No controlling case law defines the meaning of WAC 296-155-480(2)(a). Standing alone, "landing" is a noun that means "any area," including a "platform that provides access/egress for a ladder." WAC 296-155-47501(11). "Upper landing" is an adjectival phrase modifying "surface." See Yates Constr. Co., Inc. v. Commr's. of Labor for the State of N. Carolina, 126 N.C.App. 147, 484 S.E.2d 430, 433 (1997)

(interpreting "upper landing surface" for purposes of Occupational Safety & Health Administration (OSHA) ladder standard). Cobra notes correctly the definition of landing includes "roof," but it also includes "any area," which would include a wall surrounding a roof. WAC 296-155-47501(11).

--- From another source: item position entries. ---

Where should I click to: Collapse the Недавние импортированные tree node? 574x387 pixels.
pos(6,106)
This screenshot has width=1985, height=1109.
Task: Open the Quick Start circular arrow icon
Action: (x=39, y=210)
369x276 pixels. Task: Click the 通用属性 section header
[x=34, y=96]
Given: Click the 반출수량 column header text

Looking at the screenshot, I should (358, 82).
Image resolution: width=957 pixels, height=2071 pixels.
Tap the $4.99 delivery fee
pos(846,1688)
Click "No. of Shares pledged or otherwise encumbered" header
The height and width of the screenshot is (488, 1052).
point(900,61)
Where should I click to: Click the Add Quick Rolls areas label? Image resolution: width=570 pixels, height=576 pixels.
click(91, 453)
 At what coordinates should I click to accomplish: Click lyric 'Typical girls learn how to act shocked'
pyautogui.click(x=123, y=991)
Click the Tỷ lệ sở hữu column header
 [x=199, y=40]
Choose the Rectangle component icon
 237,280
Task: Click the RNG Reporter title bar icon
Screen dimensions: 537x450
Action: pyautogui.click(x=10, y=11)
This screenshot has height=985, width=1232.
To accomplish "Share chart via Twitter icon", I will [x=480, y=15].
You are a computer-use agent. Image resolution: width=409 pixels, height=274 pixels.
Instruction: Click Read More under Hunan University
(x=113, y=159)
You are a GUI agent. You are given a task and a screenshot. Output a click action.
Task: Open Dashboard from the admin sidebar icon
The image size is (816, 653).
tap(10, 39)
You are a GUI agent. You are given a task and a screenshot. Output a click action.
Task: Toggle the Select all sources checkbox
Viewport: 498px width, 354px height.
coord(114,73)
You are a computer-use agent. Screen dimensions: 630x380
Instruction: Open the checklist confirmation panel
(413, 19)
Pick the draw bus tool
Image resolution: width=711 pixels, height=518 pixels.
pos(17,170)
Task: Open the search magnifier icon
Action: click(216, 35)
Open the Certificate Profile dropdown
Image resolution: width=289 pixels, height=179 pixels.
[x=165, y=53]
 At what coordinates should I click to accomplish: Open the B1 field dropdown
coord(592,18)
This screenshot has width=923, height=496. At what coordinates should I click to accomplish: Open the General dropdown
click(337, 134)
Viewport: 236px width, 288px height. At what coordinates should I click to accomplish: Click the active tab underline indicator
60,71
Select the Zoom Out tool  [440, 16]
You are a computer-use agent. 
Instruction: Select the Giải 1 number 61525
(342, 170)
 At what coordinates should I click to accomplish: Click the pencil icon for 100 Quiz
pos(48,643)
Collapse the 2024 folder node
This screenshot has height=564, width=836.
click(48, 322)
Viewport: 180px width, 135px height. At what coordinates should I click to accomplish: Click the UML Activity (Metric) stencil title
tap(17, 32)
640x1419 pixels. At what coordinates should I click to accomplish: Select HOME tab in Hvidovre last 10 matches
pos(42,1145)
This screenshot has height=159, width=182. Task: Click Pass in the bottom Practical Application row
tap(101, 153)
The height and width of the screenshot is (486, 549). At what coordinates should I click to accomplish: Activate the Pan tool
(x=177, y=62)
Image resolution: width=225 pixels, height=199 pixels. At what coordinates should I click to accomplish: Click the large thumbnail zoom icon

In essence, "upper landing surface" describes the point at which the worker accesses the top end of the ladder. WAC 296-155-480(2)(a); see Yates Constr., 484 S.E.2d at 433 (holding "upper landing surface" was the ground at the top of a trench). The top surface of the parapet wall meets that definition. Although narrow, the wall is an "area" or "platform" on which the upper end of the ladder rests for purposes of access to the ladder. WAC 296-155-47501(11). The top of the wall is also the area where a worker would mount or dismount the ladder in order to enter or leave the work area, the roof. Accordingly, in this case the ladder must extend three feet above the top of the wall as measured from the point where the ladder rests upon the wall. WAC 296-155-480(2)(a).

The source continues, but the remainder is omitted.